INTRODUCTION
To expand access to treatment of neglected tropical diseases (NTDs), it is important to measure the health impact of life-saving drugs on the global burden of these diseases. Worldwide, NTDs, which are defined by the World Health Organization (WHO) as a diverse group of 20 communicable diseases caused by bacteria, viruses, helminths, or protozoa, cause 185,000 deaths a year.1 However, this statistic does not take into account the long-term suffering and disability these diseases inflict on over a billion people in poor countries.2 Policymakers, pharmaceutical companies, and other stakeholders require information about treatment success in addressing NTD epidemics over time to evaluate performance and allocate resources.
Our NTD models focus in particular on NTDs targeted for elimination—schistosomiasis, onchocerciasis, lymphatic filariasis, roundworm, whipworm, and hookworm—and include many more treatment interventions than most individual disease-based models. NTD interventions are increasingly integrated, targeting more than one disease or group of diseases at once with multiple medications, which suggests that there is a growing need for a modeling framework that allows for the analysis of multiple diseases and drugs.3 Most existing models attempt to predict the future course of a single epidemic and treatment efforts’ likely consequences in alleviating a single disease, although studies use a variety of approaches of varying complexity.4–6 Few models assess the impact of multiple pharmaceutical products on a particular disease, opting instead to focus on the efficacy of a single drug on a single disease.7,8
One purported advantage of many existing models is that they are dynamic, but such modeling efforts have several drawbacks. Dynamic models embody a great deal of uncertainty, as they require significant assumptions about the likely developments of epidemics over time (transmission dynamics, etc.). Moreover, many models developed to simulate the transmission and control of NTDs have a restricted geographical scope, frequently being limited to one country or region. These models’ predictions often are not generalizable to other areas.9 For example, several models for lymphatic filariasis have only had a modest role in the planning and design of control programs.10 Jambulingam et al. produced a model to determine the effectiveness of mass drug administration (MDA) in eradicating lymphatic filariasis in Indian settings, finding that MDA must be continued for longer periods of time in high-transmission areas to be effective.11 The model’s predictions could potentially be valid in other nations within the Indian subcontinent, but cannot be used in other areas with differing vectors because of different transmission dynamics.12
Although our models emphasize broad epidemiological patterns, they include country-level differences in key parameters such as endemicity to accurately capture burden of disease alleviation within each affected nation and, therefore, globally. Moreover, they have low computational complexity, which is important for our global analysis of five interventions on six NTDs. There is also a need for NTD modeling efforts to incorporate comprehensive disability metrics, such as quality-adjusted life years or disability-adjusted life years (DALYs), to fully capture the disease burden of NTD infections that often have low mortality rates but high disability burdens. Few models use DALYs to estimate the effectiveness of efforts to combat NTDs.13,14 Instead, many models use microfilarial load, average annual number of vector bites received by an adult, or simply disease cases averted.15–20 Utilizing DALY information allows us to create comparable estimates of the interventions’ impacts on disability as well as death over time and across interventions. Moreover, we examine contributions to drug development across the pharmaceutical industry. In short, our models provide a flexible framework for simulating the impact of NTD treatment efforts that can be easily adjusted to reflect new data and standardize results so that impact can be compared across diseases and interventions.

************

WHAT YOU HAVE TO DO
Answer these questions about the introduction on modeling neglected tropical diseases:
1. How many deaths per year do neglected tropical diseases cause worldwide?
2. In what settings did the Jambulingam et al. model assess mass drug administration against lymphatic filariasis?
3. How many interventions and how many neglected tropical diseases does the global analysis cover?

ENTRIES PROVIDED

************

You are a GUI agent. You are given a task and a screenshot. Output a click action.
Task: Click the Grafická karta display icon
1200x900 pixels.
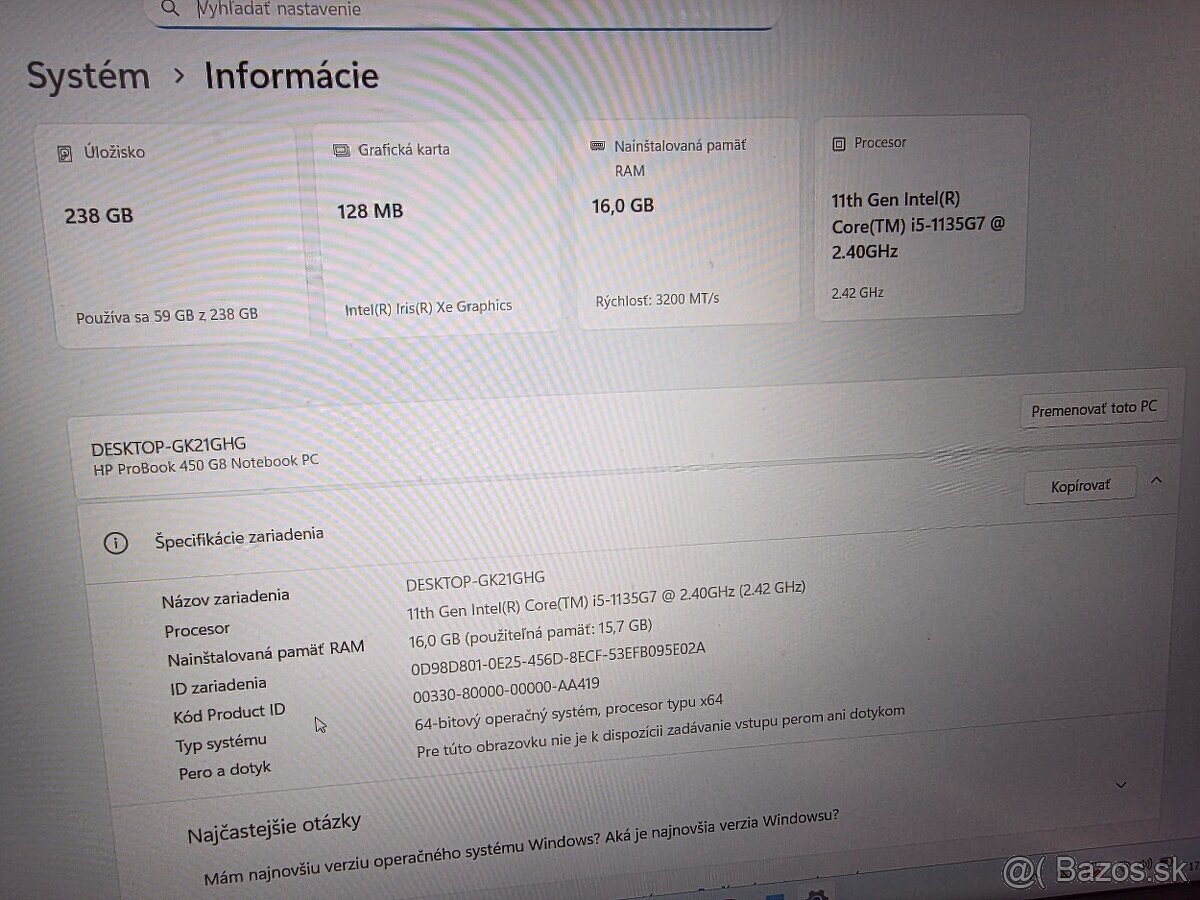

************

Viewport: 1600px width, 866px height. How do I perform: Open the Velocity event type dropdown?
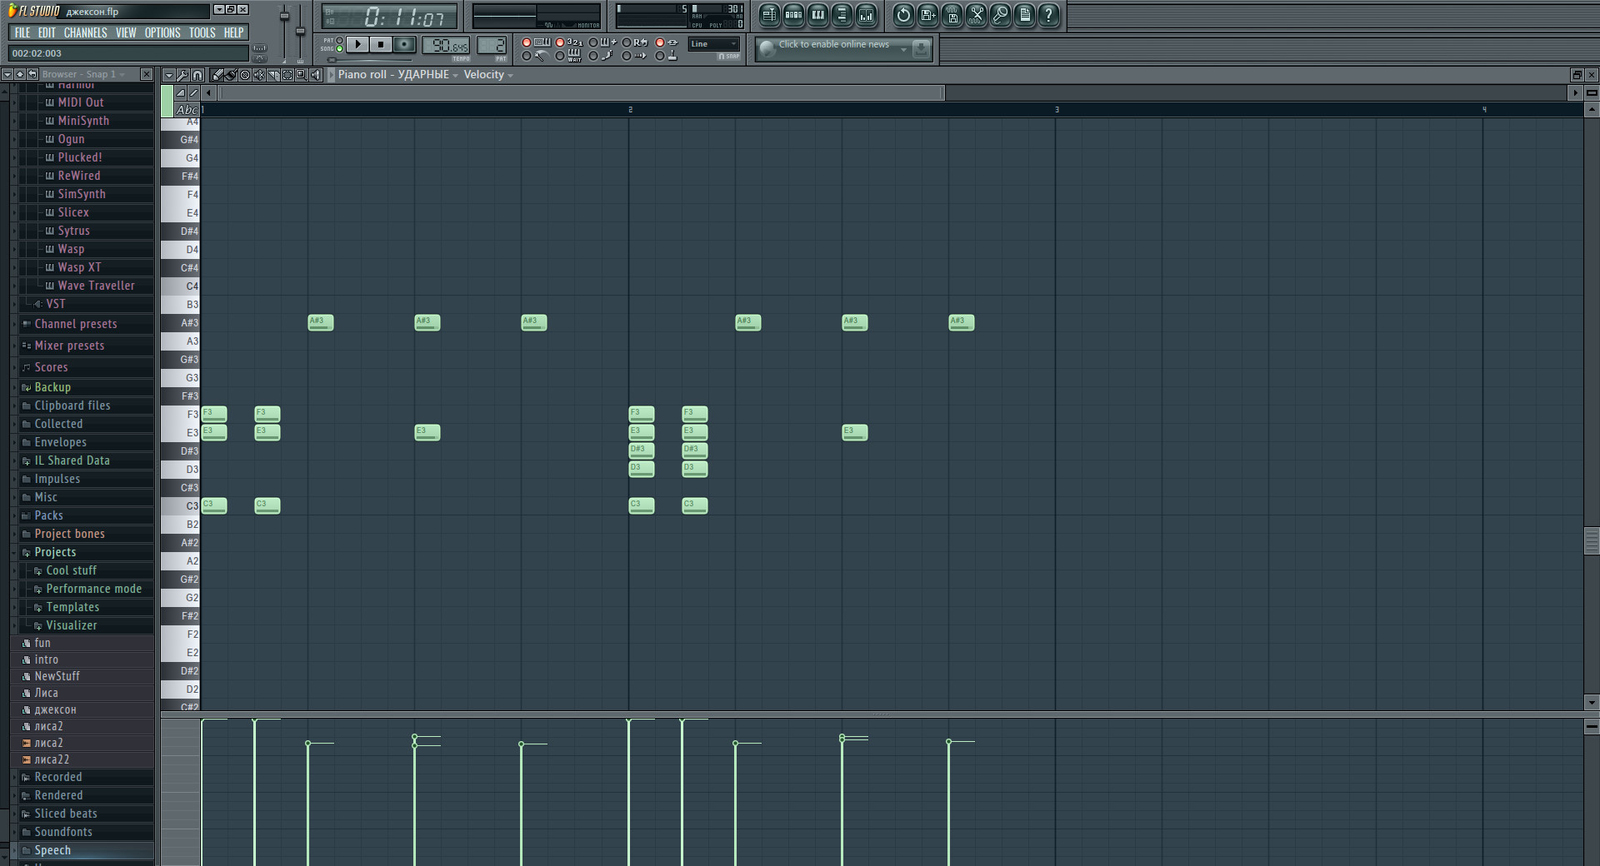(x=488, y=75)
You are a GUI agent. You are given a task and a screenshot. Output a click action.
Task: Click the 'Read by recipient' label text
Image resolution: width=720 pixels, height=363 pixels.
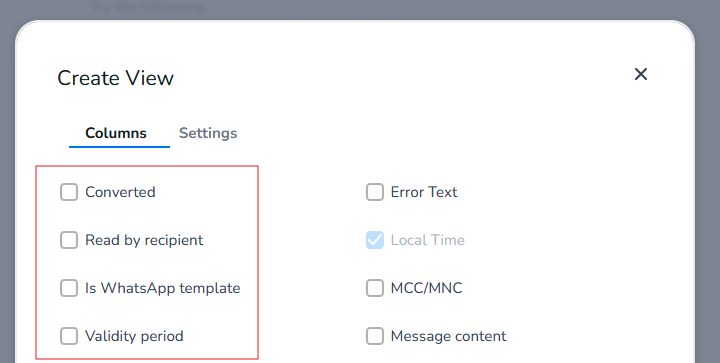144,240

************

RESULT OF THIS TASK
1. 185,000 deaths a year.
2. Indian settings.
3. Five interventions on six neglected tropical diseases.